### What this task involves
Reproduce the items verbatim, from the very first line through the line containing "click(x=384, y=356)".
[Begin]
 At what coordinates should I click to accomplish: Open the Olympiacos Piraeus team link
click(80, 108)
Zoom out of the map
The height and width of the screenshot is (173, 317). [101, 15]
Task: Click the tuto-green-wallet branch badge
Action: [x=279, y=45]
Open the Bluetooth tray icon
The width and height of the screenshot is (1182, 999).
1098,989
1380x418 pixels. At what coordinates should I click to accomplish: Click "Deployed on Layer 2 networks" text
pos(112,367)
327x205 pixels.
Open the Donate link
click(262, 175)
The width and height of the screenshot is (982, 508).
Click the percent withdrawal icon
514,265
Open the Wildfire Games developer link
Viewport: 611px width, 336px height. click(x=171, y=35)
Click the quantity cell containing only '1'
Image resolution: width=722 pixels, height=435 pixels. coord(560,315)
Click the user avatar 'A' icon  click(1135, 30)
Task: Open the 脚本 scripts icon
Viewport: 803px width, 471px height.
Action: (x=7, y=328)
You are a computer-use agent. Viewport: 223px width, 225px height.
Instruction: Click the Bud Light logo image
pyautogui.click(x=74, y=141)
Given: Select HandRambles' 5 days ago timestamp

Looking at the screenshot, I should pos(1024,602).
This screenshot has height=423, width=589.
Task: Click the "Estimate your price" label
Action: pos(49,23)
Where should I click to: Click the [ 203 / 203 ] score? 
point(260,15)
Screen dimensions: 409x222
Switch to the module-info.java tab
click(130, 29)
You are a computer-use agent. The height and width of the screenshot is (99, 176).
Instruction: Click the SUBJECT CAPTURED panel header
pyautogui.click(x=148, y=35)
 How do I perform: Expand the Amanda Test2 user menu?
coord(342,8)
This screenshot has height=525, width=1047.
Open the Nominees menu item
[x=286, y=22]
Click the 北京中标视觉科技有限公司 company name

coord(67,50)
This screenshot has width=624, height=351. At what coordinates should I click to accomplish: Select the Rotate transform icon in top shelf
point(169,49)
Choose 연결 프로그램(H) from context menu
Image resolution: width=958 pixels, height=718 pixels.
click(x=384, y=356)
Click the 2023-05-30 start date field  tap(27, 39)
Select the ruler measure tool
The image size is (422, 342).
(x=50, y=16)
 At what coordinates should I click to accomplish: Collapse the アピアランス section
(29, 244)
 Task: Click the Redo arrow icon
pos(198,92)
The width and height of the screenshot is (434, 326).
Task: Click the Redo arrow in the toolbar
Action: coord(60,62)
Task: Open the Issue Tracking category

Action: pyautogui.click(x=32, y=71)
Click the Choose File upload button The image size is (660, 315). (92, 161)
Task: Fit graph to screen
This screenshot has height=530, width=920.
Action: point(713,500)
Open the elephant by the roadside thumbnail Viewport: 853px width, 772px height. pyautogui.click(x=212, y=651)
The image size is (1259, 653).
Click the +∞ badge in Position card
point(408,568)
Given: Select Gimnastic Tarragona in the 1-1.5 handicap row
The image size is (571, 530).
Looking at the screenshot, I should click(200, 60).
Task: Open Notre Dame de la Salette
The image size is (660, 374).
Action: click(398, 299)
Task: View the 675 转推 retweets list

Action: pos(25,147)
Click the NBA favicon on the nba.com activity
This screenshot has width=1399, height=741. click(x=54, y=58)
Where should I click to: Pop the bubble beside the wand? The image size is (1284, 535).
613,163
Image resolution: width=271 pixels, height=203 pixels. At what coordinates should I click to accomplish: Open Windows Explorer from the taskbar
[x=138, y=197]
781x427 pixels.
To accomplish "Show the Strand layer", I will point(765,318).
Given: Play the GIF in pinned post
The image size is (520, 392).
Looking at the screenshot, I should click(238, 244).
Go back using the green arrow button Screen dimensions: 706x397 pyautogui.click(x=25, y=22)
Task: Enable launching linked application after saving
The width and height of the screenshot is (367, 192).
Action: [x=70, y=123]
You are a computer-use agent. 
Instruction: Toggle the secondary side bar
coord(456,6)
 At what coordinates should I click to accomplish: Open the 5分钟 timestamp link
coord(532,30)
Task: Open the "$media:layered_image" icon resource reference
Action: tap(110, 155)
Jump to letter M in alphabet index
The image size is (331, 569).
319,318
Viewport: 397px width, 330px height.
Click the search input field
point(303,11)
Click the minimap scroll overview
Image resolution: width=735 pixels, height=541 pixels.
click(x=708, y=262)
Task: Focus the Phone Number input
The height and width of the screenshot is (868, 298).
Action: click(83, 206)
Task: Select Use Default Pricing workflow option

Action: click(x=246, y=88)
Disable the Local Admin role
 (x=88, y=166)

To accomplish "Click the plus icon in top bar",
[End]
### Answer below
 At what coordinates should I click to accomplish: Open the Olympiacos Piraeus team link
click(80, 108)
Zoom out of the map
The height and width of the screenshot is (173, 317). [101, 15]
Task: Click the tuto-green-wallet branch badge
Action: [x=279, y=45]
Open the Bluetooth tray icon
The width and height of the screenshot is (1182, 999).
1098,989
1380x418 pixels. At what coordinates should I click to accomplish: Click "Deployed on Layer 2 networks" text
pos(112,367)
327x205 pixels.
Open the Donate link
click(262, 175)
The width and height of the screenshot is (982, 508).
Click the percent withdrawal icon
514,265
Open the Wildfire Games developer link
Viewport: 611px width, 336px height. click(x=171, y=35)
Click the quantity cell containing only '1'
Image resolution: width=722 pixels, height=435 pixels. coord(560,315)
Click the user avatar 'A' icon  click(1135, 30)
Task: Open the 脚本 scripts icon
Viewport: 803px width, 471px height.
Action: (x=7, y=328)
You are a computer-use agent. Viewport: 223px width, 225px height.
Instruction: Click the Bud Light logo image
pyautogui.click(x=74, y=141)
Given: Select HandRambles' 5 days ago timestamp

Looking at the screenshot, I should pos(1024,602).
This screenshot has height=423, width=589.
Task: Click the "Estimate your price" label
Action: pos(49,23)
Where should I click to: Click the [ 203 / 203 ] score? 
point(260,15)
Screen dimensions: 409x222
Switch to the module-info.java tab
click(130, 29)
You are a computer-use agent. The height and width of the screenshot is (99, 176).
Instruction: Click the SUBJECT CAPTURED panel header
pyautogui.click(x=148, y=35)
 How do I perform: Expand the Amanda Test2 user menu?
coord(342,8)
This screenshot has height=525, width=1047.
Open the Nominees menu item
[x=286, y=22]
Click the 北京中标视觉科技有限公司 company name

coord(67,50)
This screenshot has width=624, height=351. At what coordinates should I click to accomplish: Select the Rotate transform icon in top shelf
point(169,49)
Choose 연결 프로그램(H) from context menu
Image resolution: width=958 pixels, height=718 pixels.
click(x=384, y=356)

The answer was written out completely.